Nutritionist Ann Boroch talks about the role stress plays in our lives and how much damage it can cause. She also has some simple tips on how to try and alleviate stress.

Contributor(s): Boroch, Ann C.N.C, Naturopath
Tags: diet, supplements, depression, anxiety, stress, cortisol, exercise, meditation
Transcript:
Stress is a Body Breaker
Interview with Ann Boroch
Interviewed by Scott Peters

Scott Peters: Ann, you talked about stress in your book, and you mentioned it a little bit already today. We think about diet a lot, but really stress can cause Candida too. Can you talk about that relationship a little bit?

Ann Boroch: Stress is the number one body breaker. We seem to ignore that. We don’t really understand what it means. When we’re getting into stress, we’re talking adrenal hormones, which is adrenaline and cortisol which then inflames the body, also raises sugar, so it raises insulin levels, and that’s the direct relationship. We all have stress; it’s how we manage it. So with men, men like to keep it in and they say everything is good, but I find for men in particular that exercise is one of the best downloads. I think that’s the thing they’re most easy to do. For women, it can be everything from also exercising, but I find women to be a little more emotional and in touch with that stress, but finding ways to channel it, whether it be journaling, meditation, or going to see a therapist. But the fact is stress has so much of an impact that I think even if you’re eating a clean diet, taking supplementation for quality aging, if you’re not managing the stress, you’re either not going to see full improvement in what you’re working on, or the body will still collapse more. It is probably the most important thing to pay attention to. Like I said, the management factor is if you have a job you don’t like but you know you have to support your family, what can you do as an adjunct? What’s a hobby that you could do? What’s another creative endeavor? Are you having fun with your kids on the weekend? Anything you can do to download so the mind is not going a mile a minute and you feel as though it’s this constant threat of anxiety that’s pulsating with the thoughts and in your body, because really that’s wreaking havoc in these adrenal hormones, you know, cortisol is the most inflammatory thing in the body if it’s not balanced.

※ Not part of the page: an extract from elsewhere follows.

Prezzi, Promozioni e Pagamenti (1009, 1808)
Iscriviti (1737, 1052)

SP: Easier said than done, too.

AB: Absolutely.

SP: It seems probably in the last fifteen years, twenty, thirty years we’re all working more, both parents are working, more stress at home, it just seems to be more than there was fifteen, twenty, thirty years ago.

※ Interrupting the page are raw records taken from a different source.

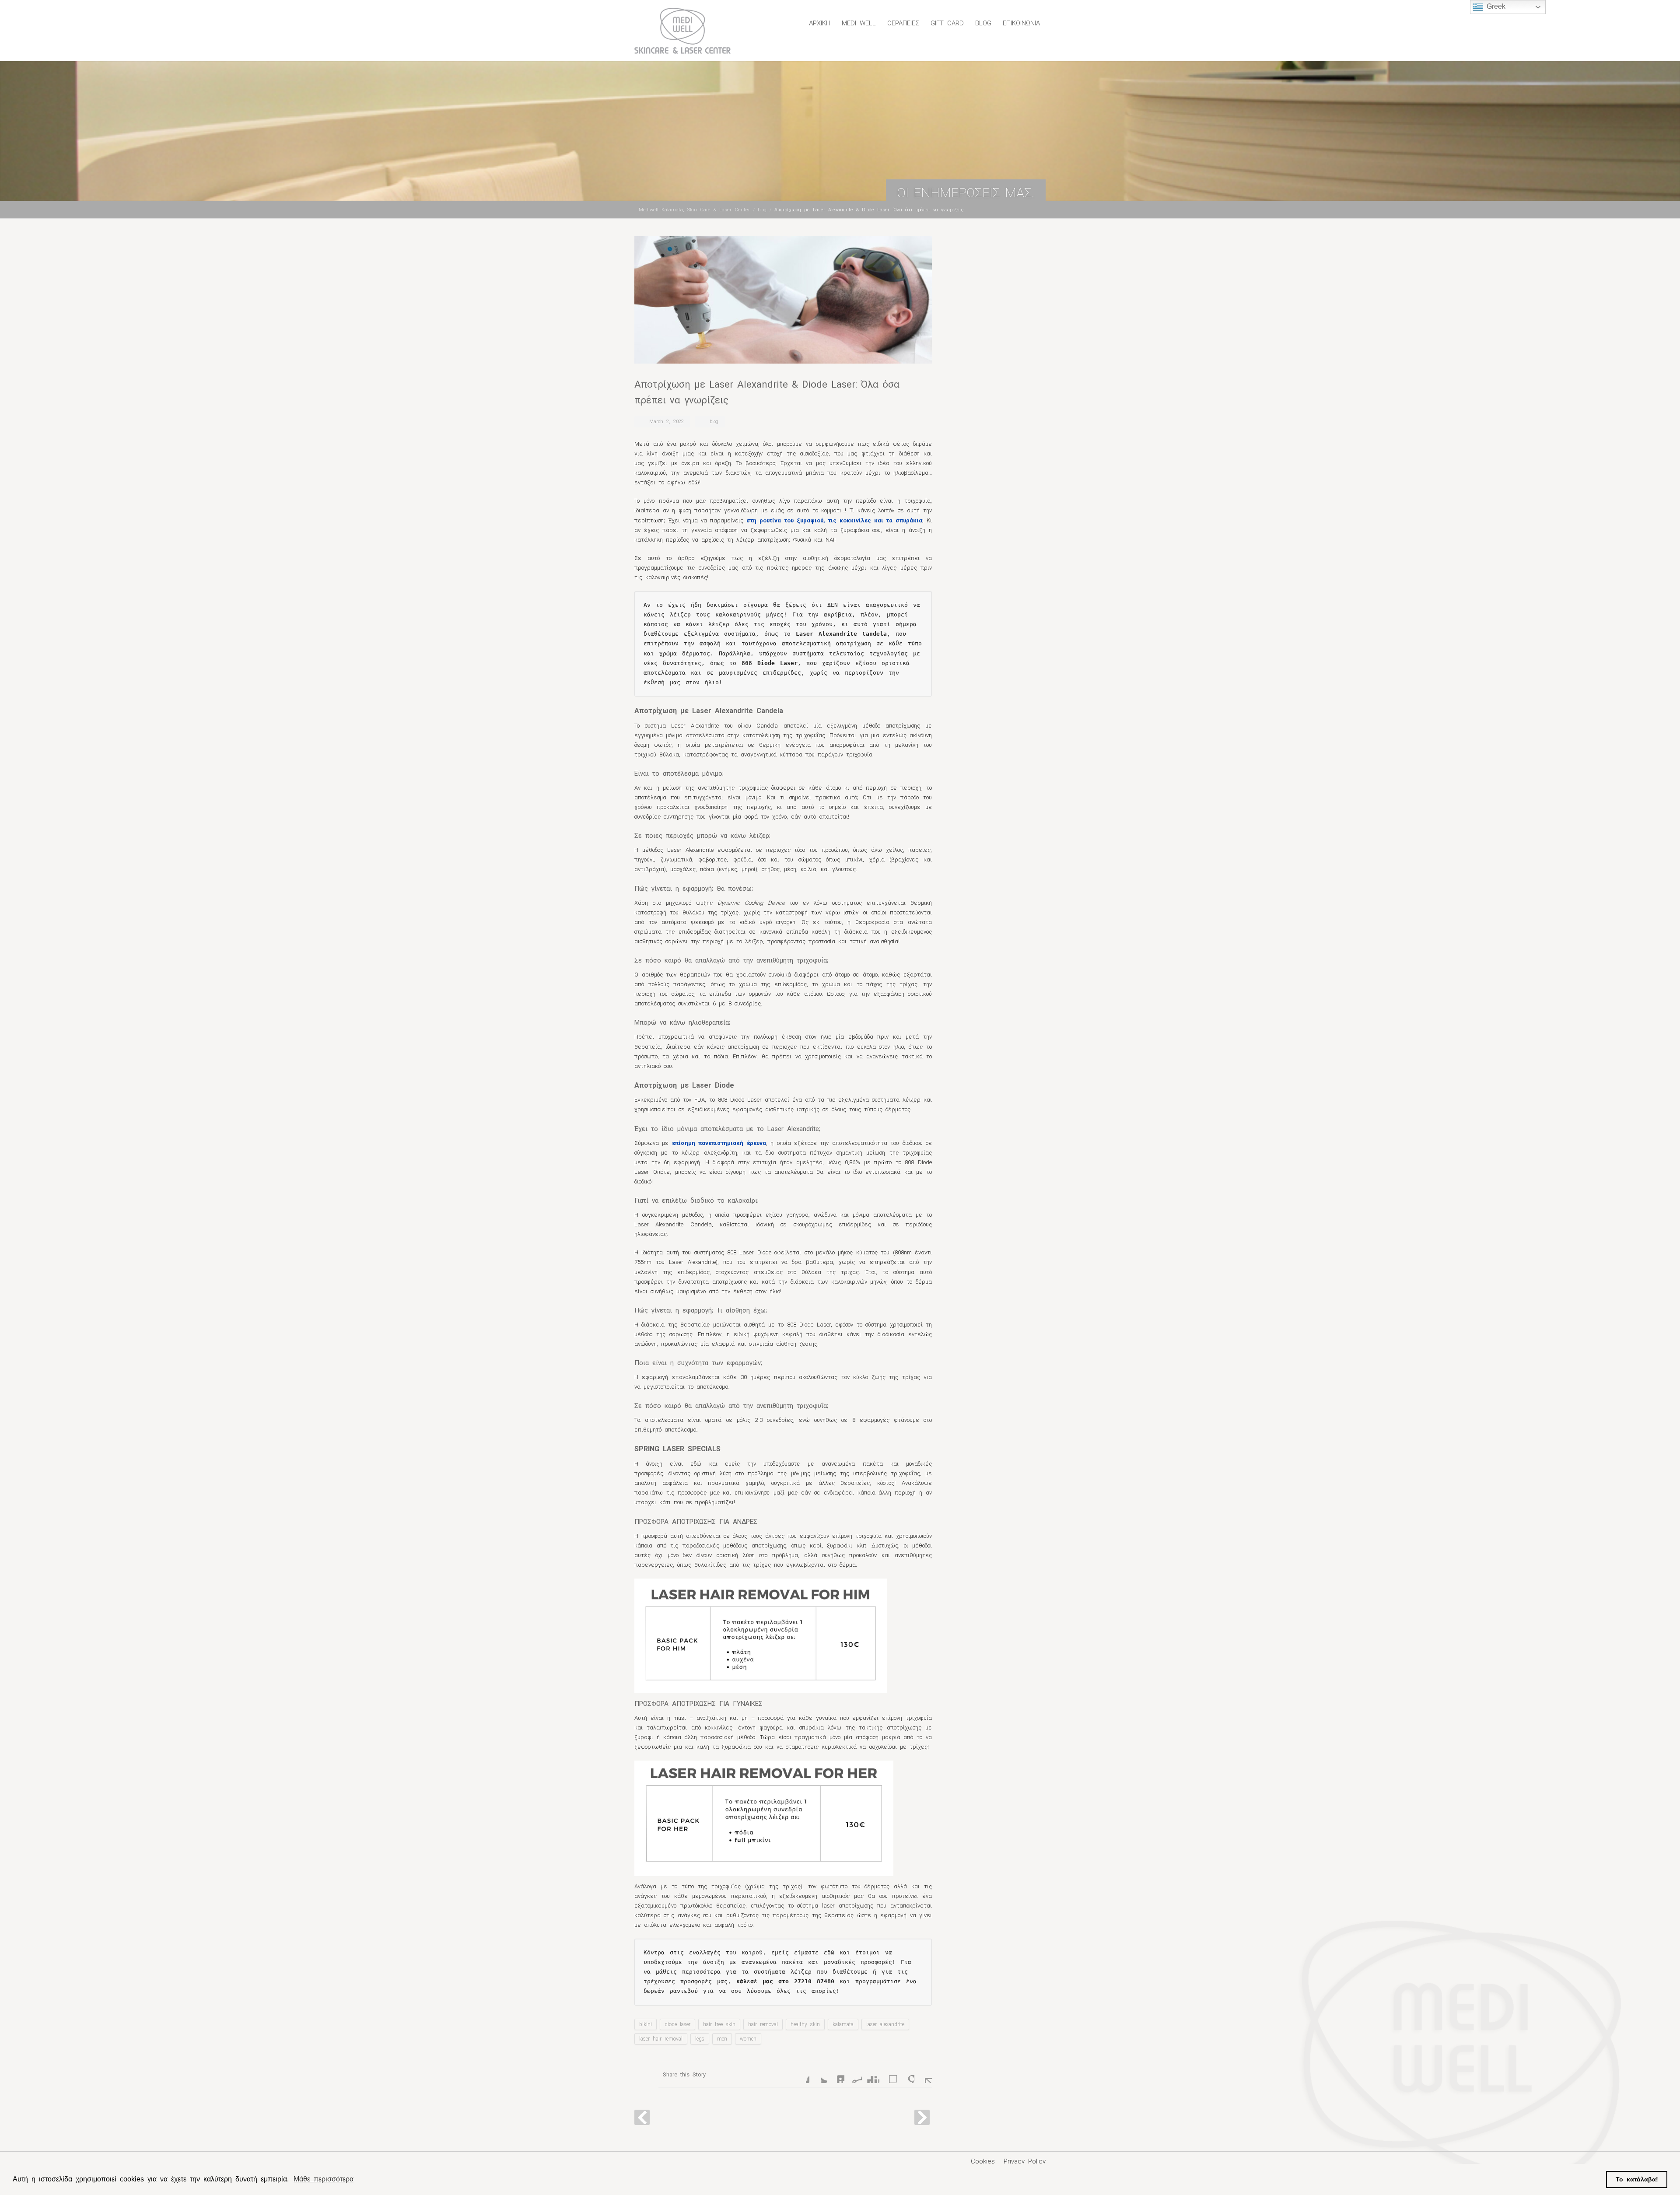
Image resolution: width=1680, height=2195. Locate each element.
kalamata (843, 2024)
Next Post (922, 2117)
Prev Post (642, 2117)
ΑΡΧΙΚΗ (819, 23)
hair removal (763, 2024)
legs (699, 2039)
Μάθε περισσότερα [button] (324, 2179)
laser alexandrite (885, 2024)
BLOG (983, 23)
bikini (645, 2024)
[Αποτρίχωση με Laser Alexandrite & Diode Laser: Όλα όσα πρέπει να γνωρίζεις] (783, 300)
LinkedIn (835, 2074)
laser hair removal (660, 2039)
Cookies (983, 2161)
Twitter (818, 2074)
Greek (1494, 6)
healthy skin (805, 2024)
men (722, 2039)
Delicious (888, 2074)
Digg (870, 2074)
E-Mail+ (923, 2074)
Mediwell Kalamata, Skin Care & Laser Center (694, 210)
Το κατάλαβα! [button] (1637, 2179)
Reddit (853, 2074)
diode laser (677, 2024)
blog (762, 210)
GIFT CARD (947, 23)
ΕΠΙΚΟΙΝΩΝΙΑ (1021, 23)
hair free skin (719, 2024)
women (748, 2039)
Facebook (800, 2074)
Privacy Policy (1025, 2161)
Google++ (905, 2074)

AB: Absolutely, and it saddens me because, in my practice, I can say in the last several years what’s on peoples symptom list when they’re filling out the questionnaire is not just like a little fatigue or maybe they have sinus issues or a rash, but almost everybody is also check-marking anxiety and depression. It’s getting to a level that seems to be stronger and stronger, and we’re not finding more tangible ways to deal with that, and I think a very simple, powerful way is meditation. I know that scares a lot of people, but I tell them if they can just do five minutes before they hop out of bed, sit up, say the word ‘now’ silently over your crazy thoughts, almost like stock numbers on a ticker tape, and say the word ‘now’ as a silent mantra, and if you can just get thirty seconds of a gap where you aren’t thinking a thought, you will have a better day, and hopefully that five minutes will turn into fifteen or twenty minutes. I think that’s probably the best tool I can offer anybody beyond exercise, because you don’t have to make that much more time, you don’t have to go to the gym, have a membership; it’s something you can do for free.